DISCOURS DU PAPE PAUL VI
AUX MEMBRES DU BUREAU DE
L’«UNION EUROPÉENNE DÉMOCRATE CHRÉTIENNE»
Samedi 8 avril 1972
Monsieur le Président, Mesdames, Messieurs,
Au moment où se réunit à Rome le Bureau politique de votre «Union européenne démocrate chrétienne», vous avez manifesté le désir de Nous rencontrer. Sensible à ce geste, Nous vous souhaitons volontiers la bienvenue en cette Maison Apostolique.
Certes, il n’est plus besoin de le souligner, l’Eglise catholique, comme celui qui en a été constitué pasteur universel à la suite de l’apôtre Pierre, ne sont liés à aucun système politique, ni à aucun parti politique. «Sur le terrain qui leur est propre, la communauté politique et l’Eglise sont indépendantes l’une de l’autre et autonomes» (Gaudium et Spes, 76, p. 3; Cfr. 76, p. 2), sans interférence indue d’un domaine dans l’autre. Mais les deux communautés sont, à des titres divers, au service des mêmes hommes. Et «L’Eglise tient en grande considération et estime, l’activité de ceux qui se consacrent au bien de la chose publique et en assurent les charges pour le service de tous» (Ibid. 75, p. 1). Elle exhorte même les catholiques compétents à prendre consciencieusement leur part dans cette gestion (Apostolicam Actuositatem, 14); elle reconnaît le concours positif que peuvent apporter les partis et aussi le rôle que tous les chrétiens sont appelés à jouer dans le domaine politique.

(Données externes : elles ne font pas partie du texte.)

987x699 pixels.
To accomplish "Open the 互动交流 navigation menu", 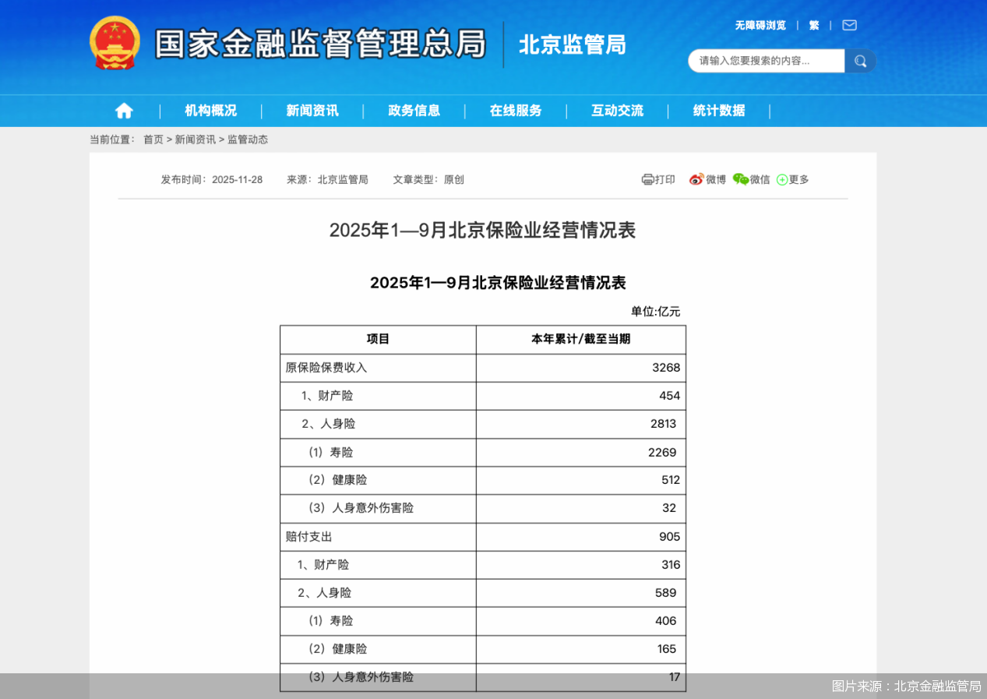I will click(617, 111).
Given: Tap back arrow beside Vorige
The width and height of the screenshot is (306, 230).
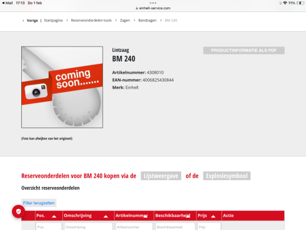Looking at the screenshot, I should click(23, 21).
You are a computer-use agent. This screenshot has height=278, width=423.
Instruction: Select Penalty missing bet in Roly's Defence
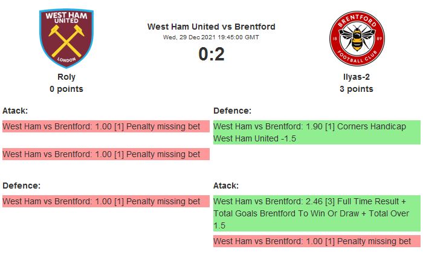[x=106, y=201]
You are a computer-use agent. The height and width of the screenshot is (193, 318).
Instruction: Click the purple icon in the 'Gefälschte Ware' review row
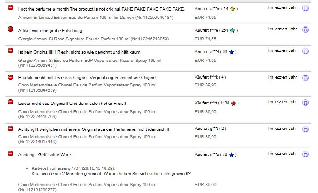306,154

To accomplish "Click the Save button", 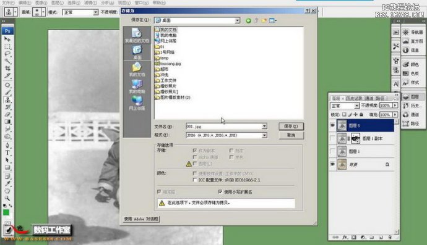I will click(x=291, y=127).
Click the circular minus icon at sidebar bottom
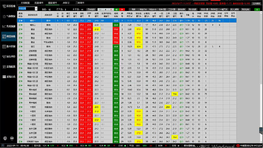263x148 pixels. [12, 138]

L’activité que vous déployez, à l’intérieur de formations politiques se situant dans une perspective «humaniste et chrétienne», comme l’affirment vos Statuts (Art. 2, 1c.), doit trouver sa source d’inspiration et son guide dans votre compétence en matière politique, économique, administrative, sociale, et, inséparablement, dans le jugement moral de votre conscience. L’Eglise, pour sa part, si elle n’a pas a cautionner tel programme ou l’adoption de tel moyen technique, met au service des citoyens et des hommes politiques, devant leur conscience, un certain nombre de critères qu’elle juge indispensables pour la réalisation d’une politique juste, féconde et durable, favorisant le plein épanouissement des personnes et des communautés.
Ces principes, correspondant à la conception chrétienne de la vie morale et à l’éthique de l’activité politique, vous les connaissez. Le concile de Vatican II (Apostolicam Actuositatem, 73-75) en a fait une synthèse et Nous-même Nous avons souvent eu l’occasion de les rappeler.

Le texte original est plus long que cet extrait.